The sheet without annealing was obtained. (Comparative Example 5) Table 1 shows physical properties such as strength and heat shrinkage of these reinforcing sheets. In Comparative Examples 4 and 5, the dimensional stability was poor. In Comparative Example 5, wrinkles were generated on the back surface of the tile carpet.

[0017]

EFFECTS OF THE INVENTION Since the tile carpet of the present invention uses a sheet in which specific fibers are used and the intersections of the fibers are heat-sealed, wrinkles of the sheet do not occur and slack of the sheet and A tenter for wrinkling and wrinkle rolling was not required, and the lining could be done at high speed.

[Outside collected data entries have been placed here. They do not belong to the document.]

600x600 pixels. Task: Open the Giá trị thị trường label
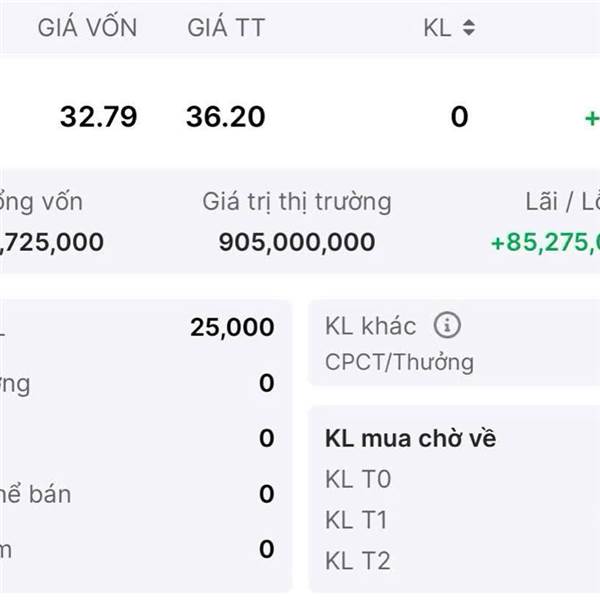click(297, 202)
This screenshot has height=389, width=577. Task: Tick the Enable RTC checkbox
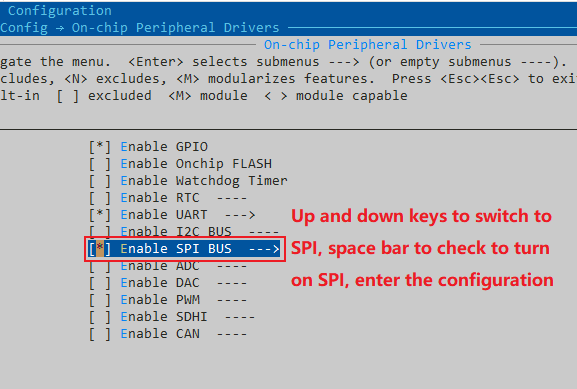point(99,198)
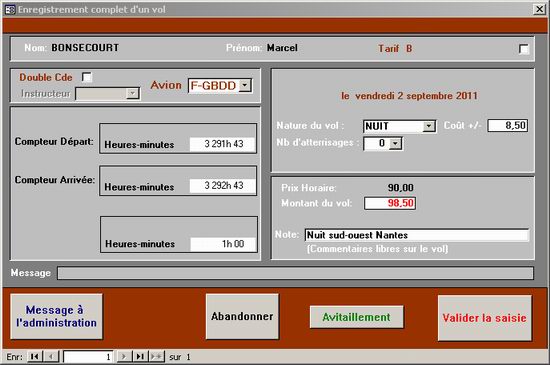Click the Access form icon in title bar

pos(10,9)
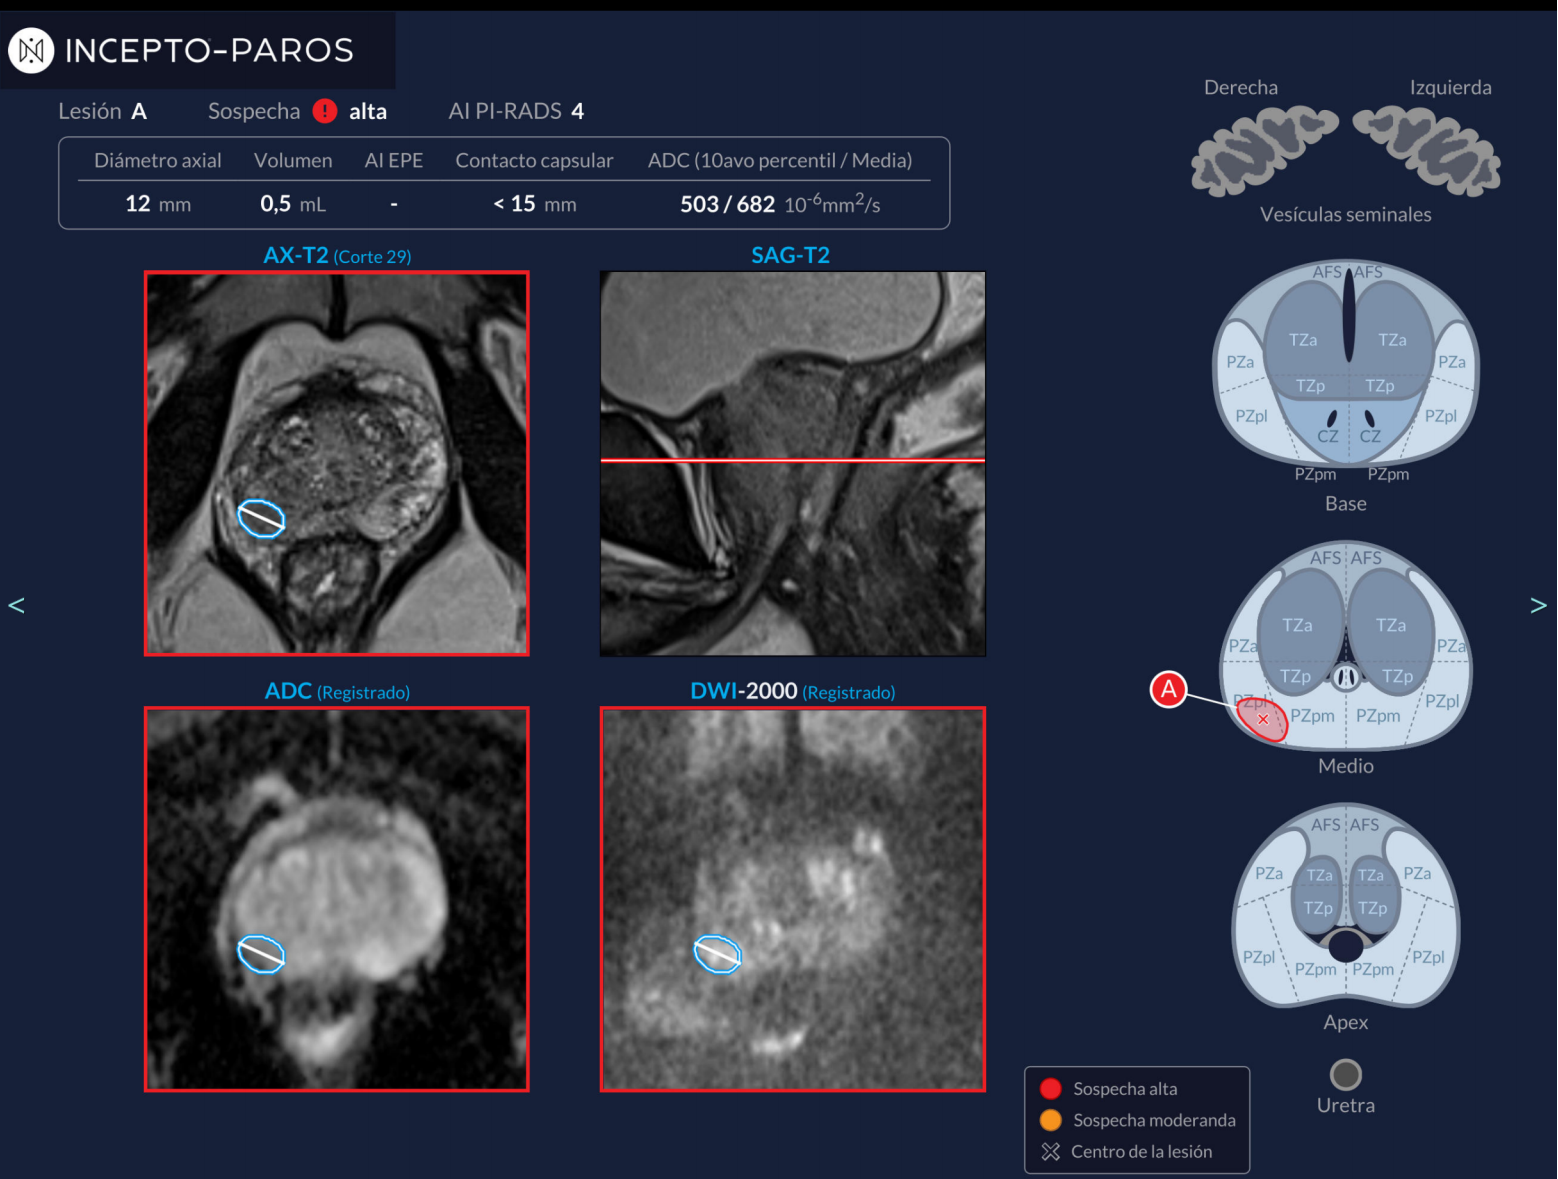
Task: Click the Base prostate zone diagram
Action: click(x=1345, y=370)
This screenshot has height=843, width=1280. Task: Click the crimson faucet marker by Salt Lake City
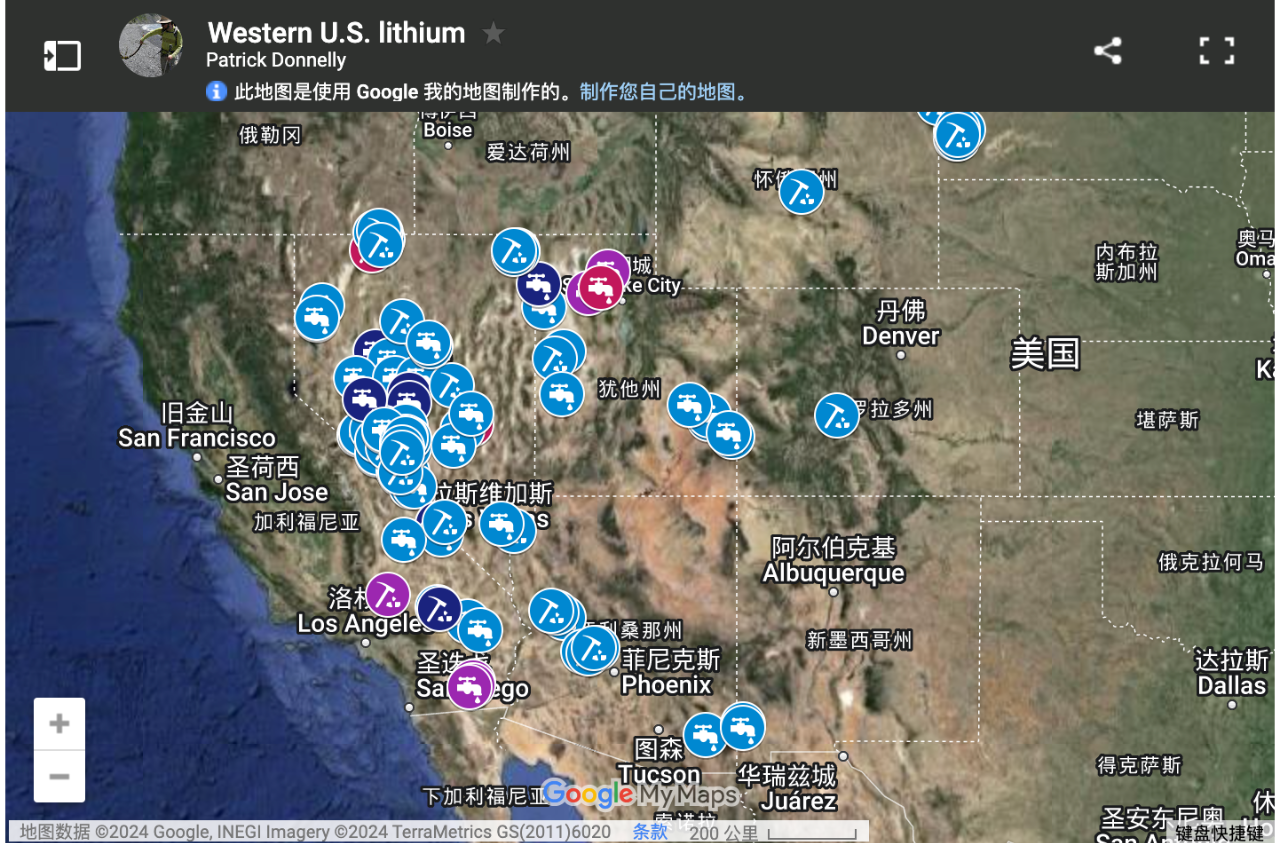pyautogui.click(x=601, y=287)
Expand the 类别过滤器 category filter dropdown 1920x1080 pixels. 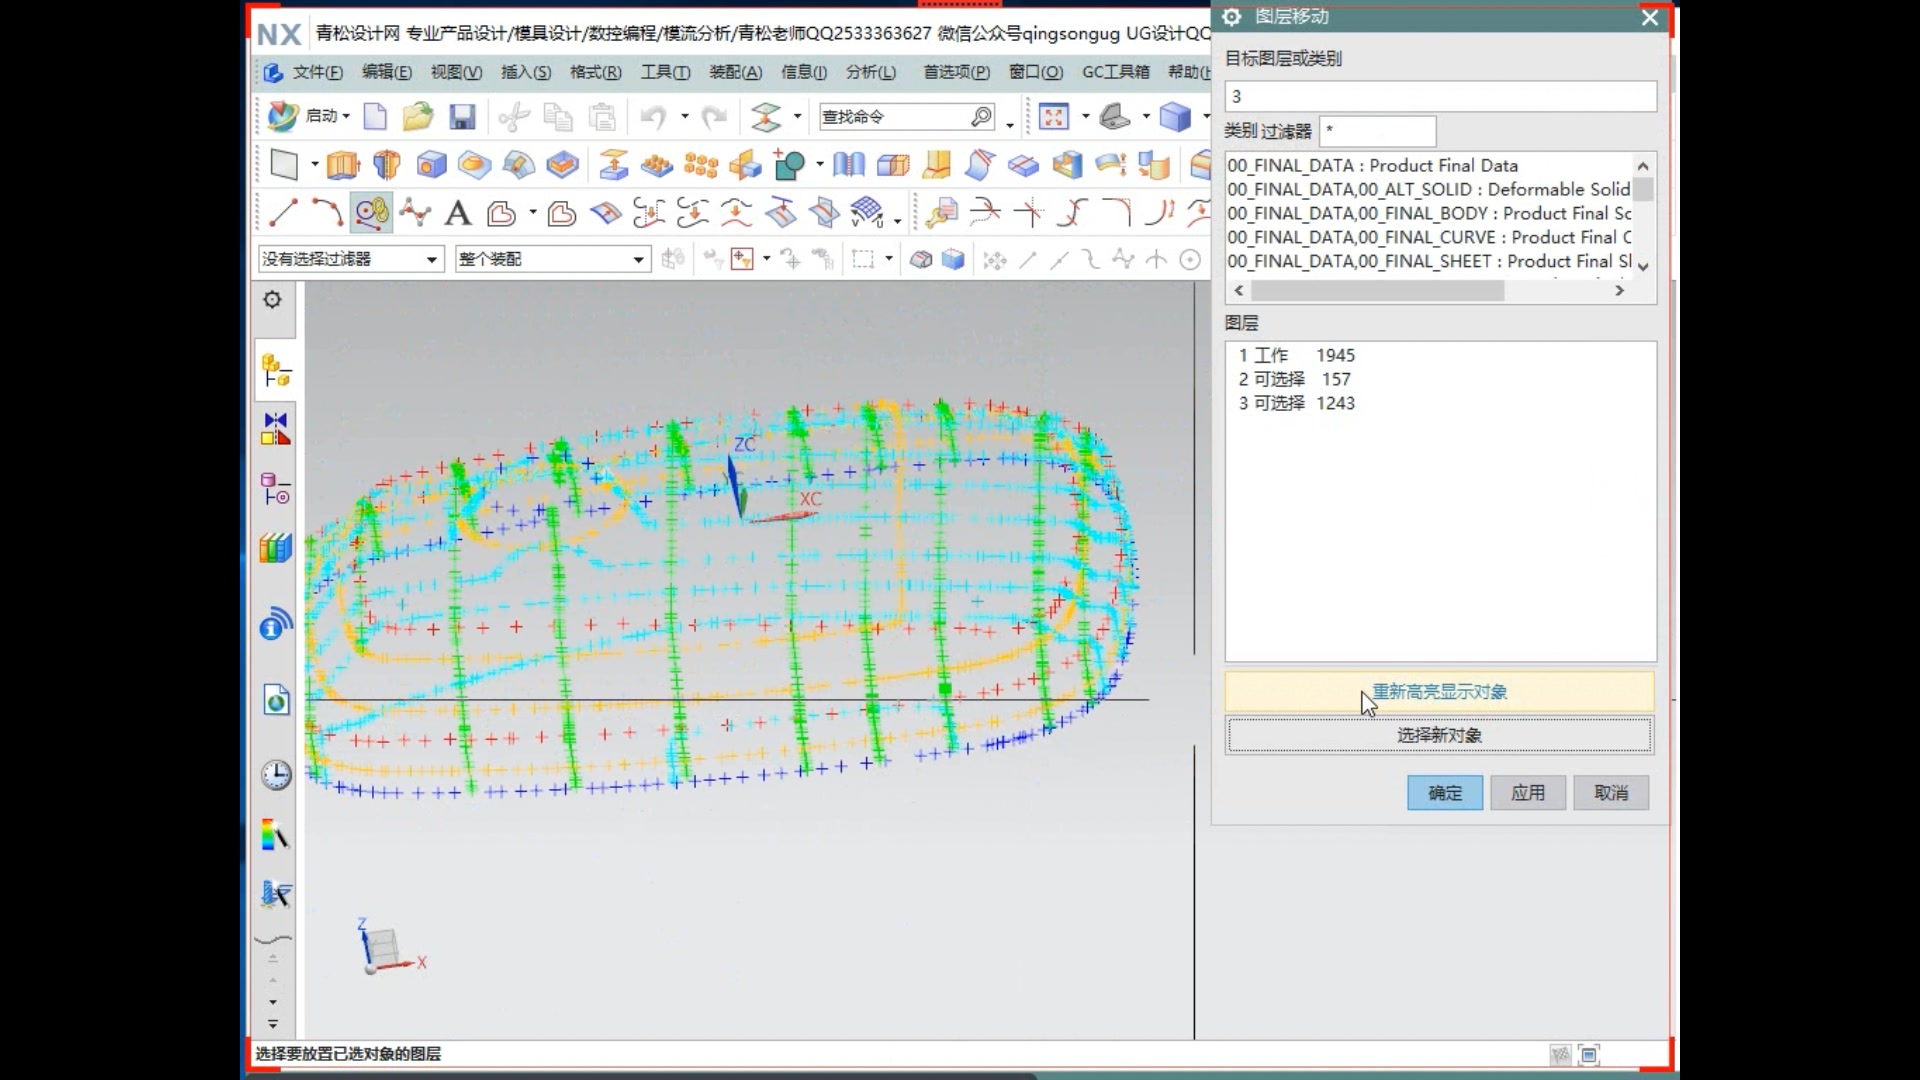1377,129

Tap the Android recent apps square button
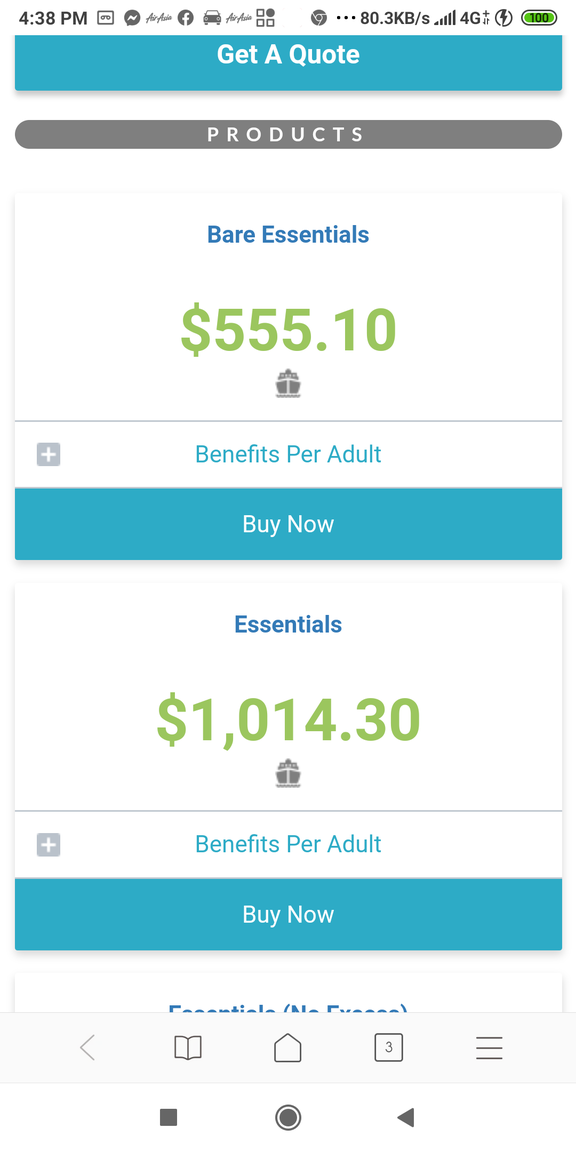(169, 1117)
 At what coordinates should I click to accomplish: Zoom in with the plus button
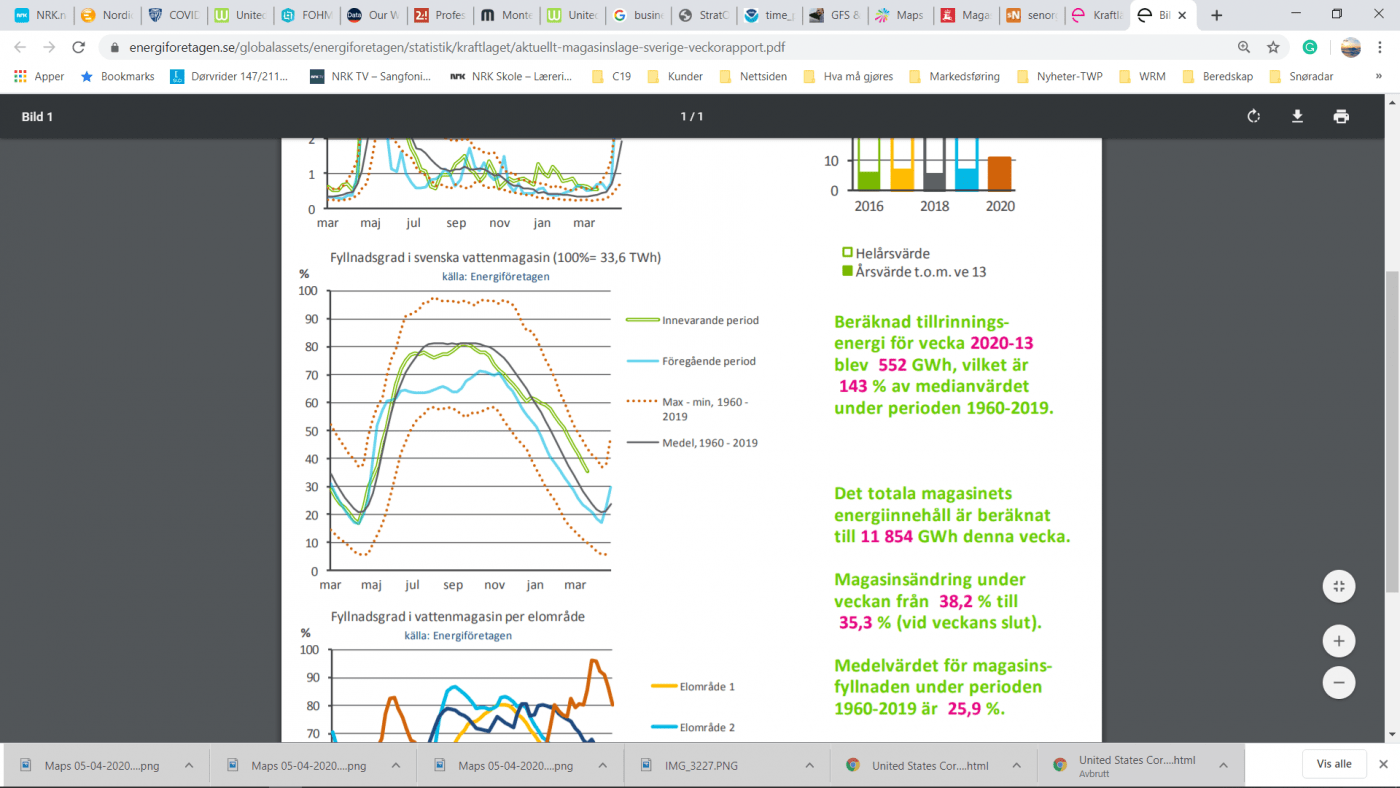(x=1339, y=640)
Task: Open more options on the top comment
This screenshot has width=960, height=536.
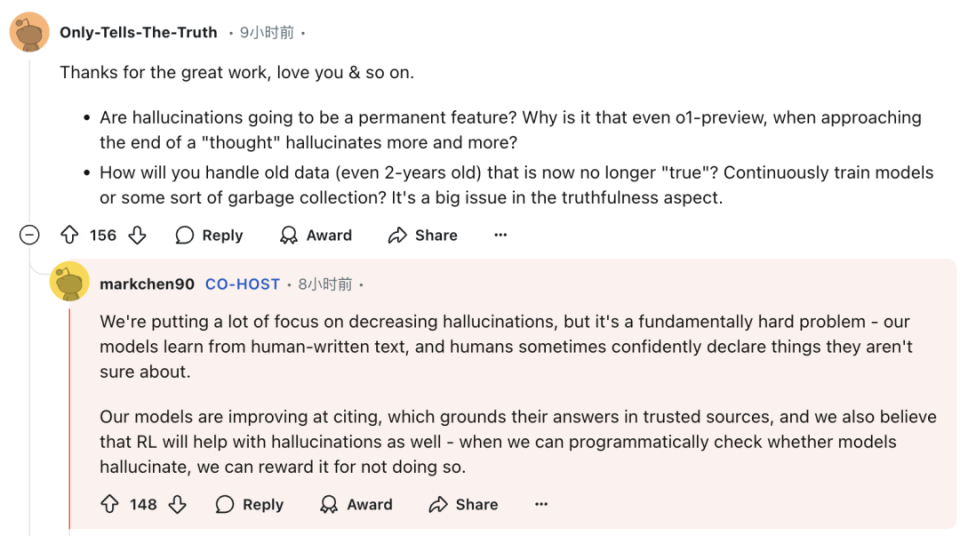Action: [x=501, y=235]
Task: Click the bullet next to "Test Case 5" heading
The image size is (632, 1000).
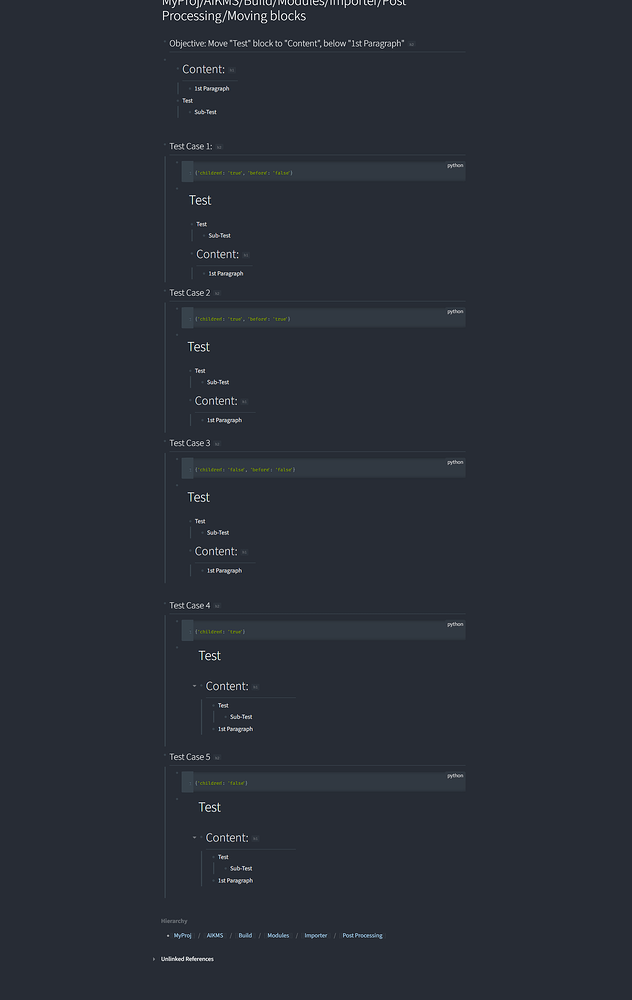Action: 163,757
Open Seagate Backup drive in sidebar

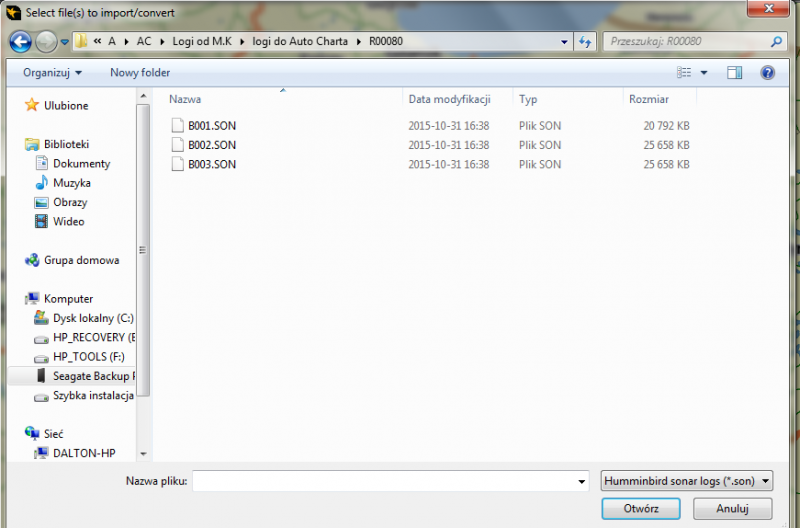tap(84, 376)
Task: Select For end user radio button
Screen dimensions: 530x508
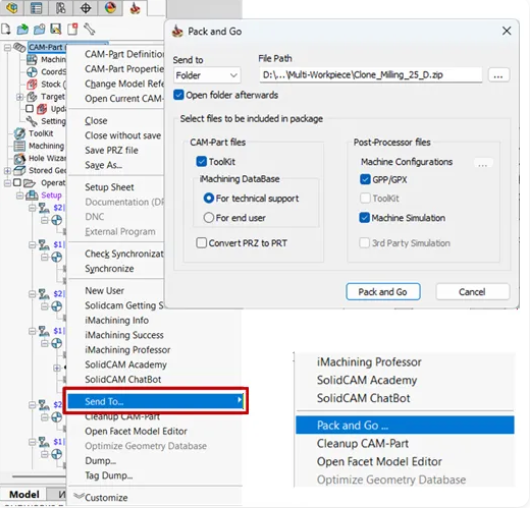Action: pyautogui.click(x=209, y=217)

Further, the tile carpet of the present invention uses specific fibers, heat-bonds the intersections of the fibers, and arranges the sheet having a specific shrinkage ratio at a specific position, so that the dimensional stability is good and the back surface is covered. If it is mounted on the floor, it can be prevented from warping in a concave shape, and the carpet does not warp in a concave shape even if heat or pressure from a human foot is applied. Further, this carpet can be used in a state where there is no adhesive, tack, etc. on the floor, or it can be spread with an adhesive or the like and has good dimensional stability for a long period of time.

[0018]

[Brief description of drawings]

Figure 1 is a tile car with a single backing layer of synthetic resin.
Pett,

[Fig. 2] is a tile car with two layers of synthetic resin for the backing layer.
Shows a pet.

[Explanation of symbols]

 1: Pile 2: Base fabric 3: Fiber layer 4: Backing layer 5: Synthetic resin 6: Sheet 7: Back side 8: First synthetic resin 9: Second synthetic resin

[Table 1]

Claims (2)

[Claims] 1. A tile carpet comprising a backing layer and a fiber layer on which a sheet is arranged, wherein the sheet is obtained by heat-sealing the intersections of the heat-fusible composite fibers, and heat shrinkage of the sheet. A tile carpet characterized in that the rate is higher than the heat shrinkage rate of the fiber layer and the sheet is arranged on the back side of the backing layer with a thickness of less than 1/2 of the thickness of the backing layer. 2. The tile carpet as claimed in claim 1, wherein the heat-fusible composite fiber used for the sheet of the backing layer is a heat-fusible composite monofilament.